One of my favorite street foods in Bogota, Colombia was also one of the most ubiquitous: Arepas.

For those unfamiliar with what an arepa is (as I was before my arrival in Bogota), it’s basically a patty made of cornmeal.  It’s slightly wider than an english muffin but slightly thinner.  An arepa could certainly be made that is “plain”, i.e. with no fillings, but that is rare. A “standard” arepa sold on the street is usually stuffed with cheese that is mixed in with the cornmeal.  Sometimes street arepas are used to form “buns” and the center is filled with shredded pork, beef or a hamburger patty (see the arepas on the back of the grill in my picture).

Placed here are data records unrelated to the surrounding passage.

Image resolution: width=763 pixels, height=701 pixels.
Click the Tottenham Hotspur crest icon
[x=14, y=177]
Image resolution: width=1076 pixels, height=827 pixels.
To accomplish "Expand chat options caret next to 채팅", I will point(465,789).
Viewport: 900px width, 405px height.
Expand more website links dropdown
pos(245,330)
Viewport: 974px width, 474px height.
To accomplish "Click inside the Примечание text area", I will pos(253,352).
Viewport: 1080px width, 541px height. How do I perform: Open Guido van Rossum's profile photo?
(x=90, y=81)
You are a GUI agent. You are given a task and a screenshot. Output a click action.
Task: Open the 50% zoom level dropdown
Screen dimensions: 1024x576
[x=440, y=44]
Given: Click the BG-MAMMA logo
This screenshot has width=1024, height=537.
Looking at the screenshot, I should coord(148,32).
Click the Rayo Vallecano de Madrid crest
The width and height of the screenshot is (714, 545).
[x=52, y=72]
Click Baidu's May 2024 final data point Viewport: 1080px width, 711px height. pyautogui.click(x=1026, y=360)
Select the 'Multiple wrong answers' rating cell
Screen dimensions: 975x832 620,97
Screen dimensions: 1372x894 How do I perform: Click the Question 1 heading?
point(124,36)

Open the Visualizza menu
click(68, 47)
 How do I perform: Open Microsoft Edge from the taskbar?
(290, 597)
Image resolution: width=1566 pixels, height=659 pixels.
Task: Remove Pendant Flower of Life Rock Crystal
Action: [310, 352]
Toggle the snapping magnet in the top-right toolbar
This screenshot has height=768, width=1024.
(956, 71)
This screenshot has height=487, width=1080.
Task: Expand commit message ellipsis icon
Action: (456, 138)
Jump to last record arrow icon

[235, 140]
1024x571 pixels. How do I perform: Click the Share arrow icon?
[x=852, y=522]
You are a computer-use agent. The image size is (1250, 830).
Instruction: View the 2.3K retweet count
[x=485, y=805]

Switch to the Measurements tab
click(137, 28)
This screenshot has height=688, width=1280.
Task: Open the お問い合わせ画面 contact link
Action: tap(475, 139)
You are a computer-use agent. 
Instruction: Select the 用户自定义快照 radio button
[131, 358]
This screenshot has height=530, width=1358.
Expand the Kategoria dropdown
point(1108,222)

A standard arepa sells for 500 Colombian pesos on the street, or approximately $.25 in US dollars. After eating one arepa I was hooked, and made it a frequent purchase during my stay. So what is the secret to an arepa’s deliciousness? In short: butter. Lots and lots of butter. The cornmeal patty is slathered in butter before it’s put on the grill, and the vendor will usually smear another pat of butter across the top after removing it from the grill. A street arepa is typically served to you on a sheet of wax paper, and most vendors have condiments such as honey, powdered sugar or ketchup available for you to add on top.

If you ever find yourself on the streets of Bogota, you can’t get much better, tastier street food than an arepa. Yum.

3 Responses

  1. Karen

    Just spent and afternoon in Cartegena and discovered arapas. The one I bought had cheese in it. The street vendor had a tube filled with the dough, squeezed some out and grilled it. So very good!